#### PROBLEM SET
1. Retype the part of the Java notes that opens with the words containing "public class ShellSort" and closes with "temp < a[j-incr])".
2. According to the Java notes, what should be used to change the size of arrays at run-time?

#### TEXT EXCERPT
Un-labeled break statements:

   while (years <= 100)
   {
      balance = (balance + payment) *
                (1       + interest);
      if (balance > goal)
         break;
      years++;
   }

Labeled break statements:

   test: if (check(i))  {
            for (int j=0; j < 10; j++) {
               for (k=0; k < 10; k++) {
                  if (a[i][j] == null)
                     break test;
               }
            }
         }

Java
Control Flow
Continue

Un-labeled continue statements are used to break to the top of a loop:

   while (years <= 100)
   {
      balance = (balance + payment) *
                (1       + interest);

      if (balance ==  500)
      {
         balance = 550;
         continue;
      }
      years++;
   }

Labeled continue statements:

• are similar to labeled break statements

Java
Arrays

• Java arrays are first class objects
• Once an array has been created, you cannot change its size.
  • to change the size of arrays at run-time; use vectors
• You must explicitly allocate memory for arrays with new
• You do not need to worry about freeing that memory
• Arrays indices start from 0

Examples:

   int[]  I = new int[100];
   for (int i=0; i < 100; i++)
      I[i] = i; // fill array with 0 to 99

   int lookupTable[]  = { 1, 10, 15, 20, 25, 30};

Java
Arrays (continued)

• Java arrays are manipulated by reference
  This means when we pass them as parameters to a routine, the routine can change the elements

public class ShellSort
{
   public static void sort(int[] a)
   {
      int n    = a.length;
      int incr = n / 2;
      while (incr >= 1)
      {
         for (int i=incr; i < n; i++)
         {
            int temp = a[i];
            int    j = i;
            while ( j>= i  && temp < a[j-incr])
            {
               a[j] = a[j-incr];
               j -= incr;
            }
            a[j] = temp;
         }
         incr /= 2;
      }
   }

   public static void main (String[] args)
   {
      int[] a = new int [10];
      for (int i=0; i < a.length; i++)
         a[i] = (int) (Math.random() * 100);

      System.out.print ("Unsorted: ");
      for (int i=0; i < a.length; i++)
         System.out.print (a[i] + " ");
      System.out.println (" ");

      sort (a);

      System.out.print ("Sorted:   ");
      for (int i=0; i < a.length; i++)
         System.out.print (a[i] + " ");
      System.out.println (" ");
   }
}

Java
Arrays (continued)

• Java arrays can be returned from methods

public class LotteryDrawing
{
   public static int[] drawing (int high, int number)
   {
      int numbers[] = new int [high];
      int result [] = new int [number];

      // fill in array with numbers 1 2 3 ... high
      for (int i=0; i < high; i++) numbers[i] = i+1;

      for (int i=0; i < number; i++)
      {
         int j = (int) (Math.random() * (high - i));
         result[i] = numbers[j];
         numbers[j] = numbers[high - 1 - i];
      }
      return result;
   }

   public static void main(String[] args)
   {
      int   high = 50;
      int number = 5;

      int[] a = drawing (high, number);

      for (int i=0; i < a.length; i++)

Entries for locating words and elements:

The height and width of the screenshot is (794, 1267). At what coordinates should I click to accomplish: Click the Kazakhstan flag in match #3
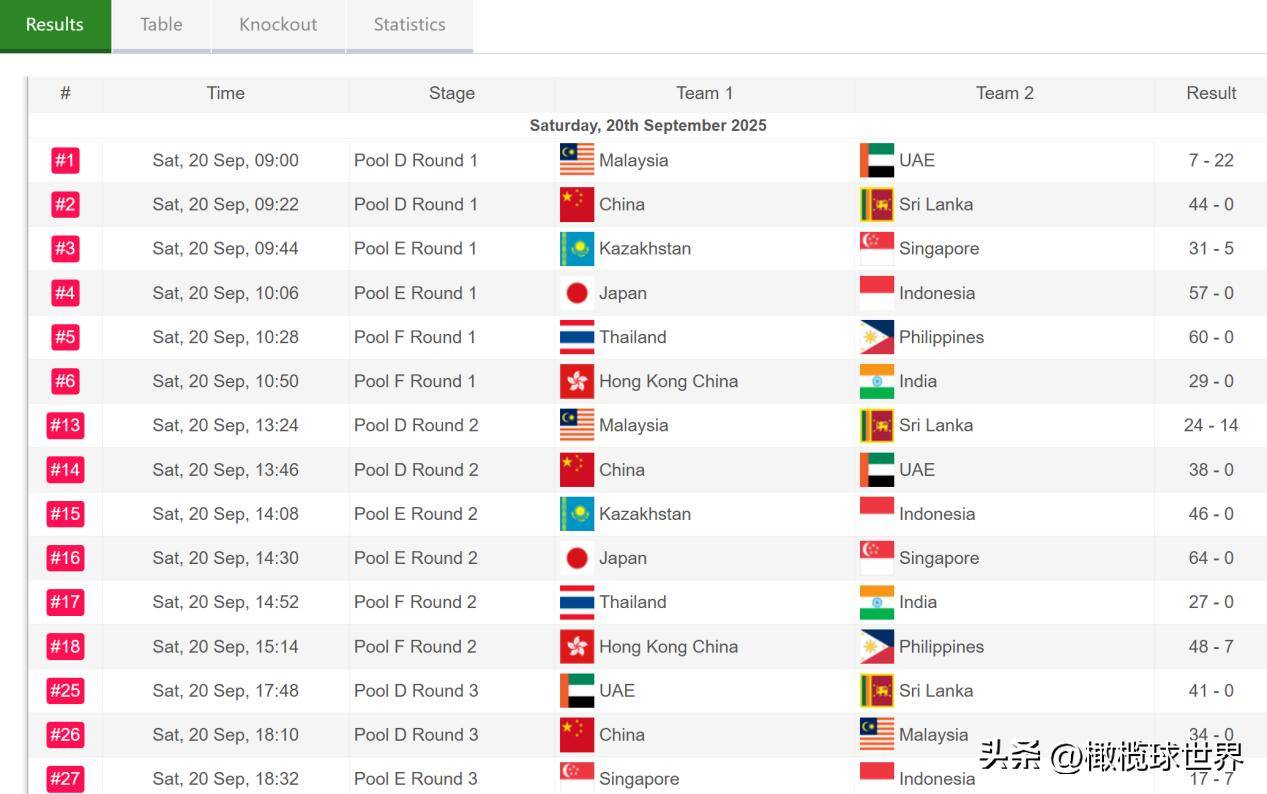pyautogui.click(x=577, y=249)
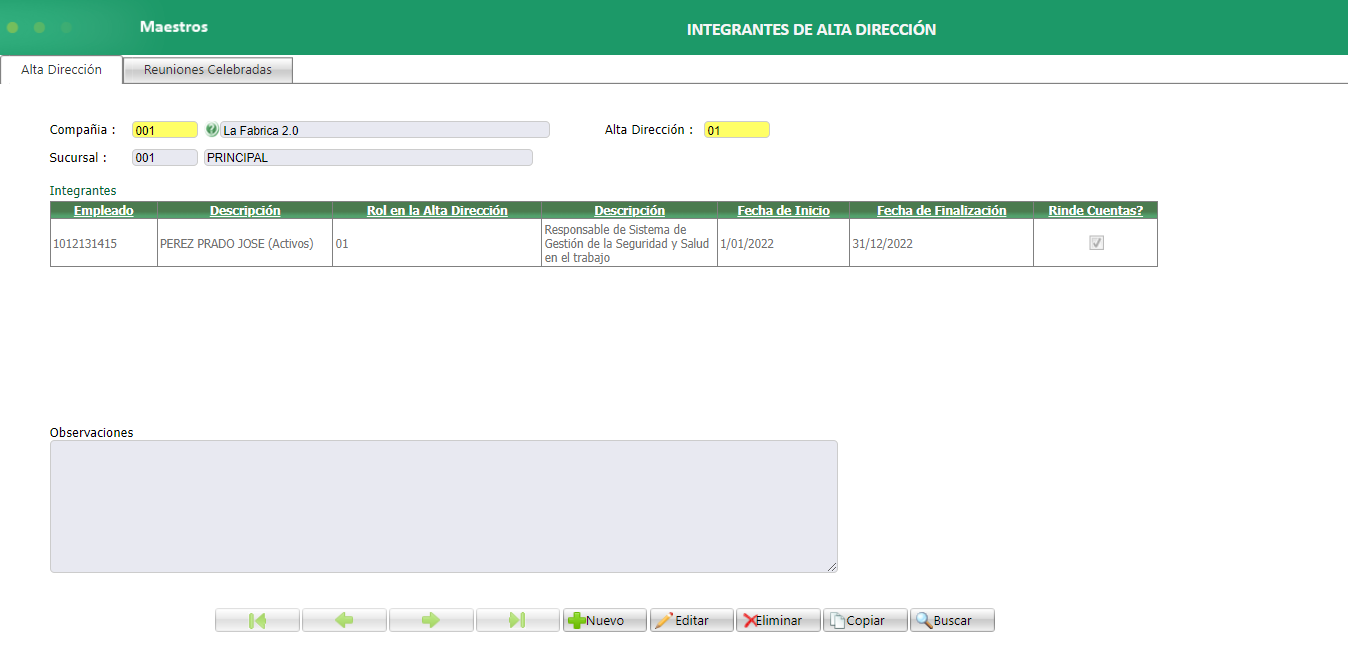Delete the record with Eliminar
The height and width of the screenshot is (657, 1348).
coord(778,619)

#### LIST OF SOLUTIONS
1.
public class ShellSort
{
   public static void sort(int[] a)
   {
      int n    = a.length;
      int incr = n / 2;
      while (incr >= 1)
      {
         for (int i=incr; i < n; i++)
         {
            int temp = a[i];
            int    j = i;
            while ( j>= i  && temp < a[j-incr])

2. Vectors.